PROBLEMS TO SOLVE.
1. In the article on the YPAG roundtable in Shillong, what was the roundtable's theme?
2. Echo word for word the passage of the YPAG roundtable article that begins with the words "Shillong, May 13: The" and ends with "and institutional representatives.".

TEXT TO READ.
(begin)

Meghalaya hosts YPAG roundtable, Northeast’s first YAP on Climate 

Shillong, May 13: The inaugural roundtable of the Young People’s Action Group (YPAG) was held on 12 May in Shillong, marking the launch of Northeast’s first  formally institutionalised platform for youth participation in climate and health policymaking.

Convened by UNICEF India’s Field Office for Assam and Northeast States and the Centre  for Policy, the roundtable brought together young people, practitioners, researchers, artists,  and non-profit leaders alongside senior government and institutional representatives.

“Stakeholder discussions are essential, because solutions emerge when we engage with all  stakeholders. Equally important is the inclusion of youth in decision-making, since the  choices we make today will directly shape their future,” said Mr. Wailadmiki Shylla,  Minister for Health and Family Welfare and Sports & Youth Affairs, Government of  Meghalaya, who opened the session.

“Participation is a cornerstone of Meghalaya’s Youth Policy ,it seeks to expand youth  involvement in policymaking, create opportunities for young people to step into leadership,  and empower them to shape their own future.

The Young People’s Action Group, initiated by  UNICEF India in partnership with the Government of Meghalaya, reflects this vision,” said  Agatha K. Sangma, Chairperson, Meghalaya State Commission for Protection of Child  Rights and co-convenor of the YPAG roundtable.

Dr. Shakil P. Ahammed, IAS, Chief Secretary to the Government of Meghalaya stated,  “any policy that lacks the touch and feel of the community is meaningless. True policy cannot  come from the heart unless it is shaped through work with people, no matter how small the  effort.

In Meghalaya, the most remarkable aspect is that every initiative — whether it reaches  10 people or 100 — touches the community. That reflection of lived experience makes policy  serene, pure, and forward-looking”.

“I have been in many rooms where young people are asked to participate. In most of them,  participation means being consulted at the end of a process, whether as adults we got it  right. This was different. Meghalaya has created a structure through which the voices of  young people are connected to climate and health policy before those policies are written.

That is rare. And it sets a standard that others will look to,” said Ms. Soledad Herrero, Chief  of Field Services, UNICEF India.  “The YPAG seeks to create a platform for young people from diverse communities across  Meghalaya, especially those most affected by climate change, to understand its impacts  not only on the environment but also on access to healthcare and community wellbeing.

By  working together with peers and institutions, they can address these challenges and ensure  no one is left behind. This is the first time such a platform is being institutionalized in India,  reflecting Meghalaya’s leadership in partnering with communities to build a healthier, more  sustainable future for generations to come,” said Jade Lyngdoh, Director of the Centre for  Policy.

The roundtable, themed ‘From Consultation to Influence’ produced a set of concrete  commitments to ensure YPAG functions as a genuine policy input mechanism, with guidance  to be developed for the formal functioning of the group.

YPAG the Young People’s Action Group  was endorsed by the Government of   Meghalaya under the MPOWER project in 2025 and formally launched in March 2026 by the  Mr. Lahkmen Rymbui, Hon’ble Education Minister, Government of Meghalaya.

(end)

Entries on where items appear.
(begin)

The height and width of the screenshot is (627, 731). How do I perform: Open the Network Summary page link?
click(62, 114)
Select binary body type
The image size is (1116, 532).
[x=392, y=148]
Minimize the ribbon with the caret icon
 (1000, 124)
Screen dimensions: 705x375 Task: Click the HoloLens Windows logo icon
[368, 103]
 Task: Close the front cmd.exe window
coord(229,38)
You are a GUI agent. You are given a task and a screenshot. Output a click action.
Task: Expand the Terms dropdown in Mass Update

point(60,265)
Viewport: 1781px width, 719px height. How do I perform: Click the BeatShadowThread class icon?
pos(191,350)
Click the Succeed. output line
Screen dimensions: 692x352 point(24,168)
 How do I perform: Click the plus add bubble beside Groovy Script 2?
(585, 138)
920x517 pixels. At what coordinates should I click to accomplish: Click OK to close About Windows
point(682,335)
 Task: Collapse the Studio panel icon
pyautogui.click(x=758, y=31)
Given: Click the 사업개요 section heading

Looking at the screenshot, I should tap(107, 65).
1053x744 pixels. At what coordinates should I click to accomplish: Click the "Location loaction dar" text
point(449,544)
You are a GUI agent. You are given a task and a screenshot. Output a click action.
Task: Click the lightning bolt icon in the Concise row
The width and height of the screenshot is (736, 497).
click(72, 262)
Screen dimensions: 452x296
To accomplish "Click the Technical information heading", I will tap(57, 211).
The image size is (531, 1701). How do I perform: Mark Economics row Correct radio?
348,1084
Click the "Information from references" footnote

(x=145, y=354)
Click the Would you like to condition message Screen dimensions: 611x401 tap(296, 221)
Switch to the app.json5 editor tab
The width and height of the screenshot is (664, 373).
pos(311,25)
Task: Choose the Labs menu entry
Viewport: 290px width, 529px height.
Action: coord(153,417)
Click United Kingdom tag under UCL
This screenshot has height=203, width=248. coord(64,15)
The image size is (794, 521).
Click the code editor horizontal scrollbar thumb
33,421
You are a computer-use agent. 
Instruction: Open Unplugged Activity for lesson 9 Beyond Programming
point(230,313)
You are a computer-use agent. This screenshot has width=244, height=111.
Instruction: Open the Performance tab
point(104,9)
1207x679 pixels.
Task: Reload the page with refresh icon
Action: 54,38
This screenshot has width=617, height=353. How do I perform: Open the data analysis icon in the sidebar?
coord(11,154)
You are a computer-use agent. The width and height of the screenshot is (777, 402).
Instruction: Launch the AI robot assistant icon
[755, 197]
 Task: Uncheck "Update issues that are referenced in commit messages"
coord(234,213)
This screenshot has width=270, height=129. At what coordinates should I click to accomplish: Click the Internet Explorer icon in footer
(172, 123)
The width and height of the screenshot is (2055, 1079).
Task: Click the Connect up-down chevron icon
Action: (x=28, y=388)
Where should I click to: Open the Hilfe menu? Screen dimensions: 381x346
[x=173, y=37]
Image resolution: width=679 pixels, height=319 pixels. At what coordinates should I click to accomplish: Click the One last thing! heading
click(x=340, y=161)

(end)

SET OF ANSWERS.
1. From Consultation to Influence

2.
Shillong, May 13: The inaugural roundtable of the Young People’s Action Group (YPAG) was held on 12 May in Shillong, marking the launch of Northeast’s first  formally institutionalised platform for youth participation in climate and health policymaking.

Convened by UNICEF India’s Field Office for Assam and Northeast States and the Centre  for Policy, the roundtable brought together young people, practitioners, researchers, artists,  and non-profit leaders alongside senior government and institutional representatives.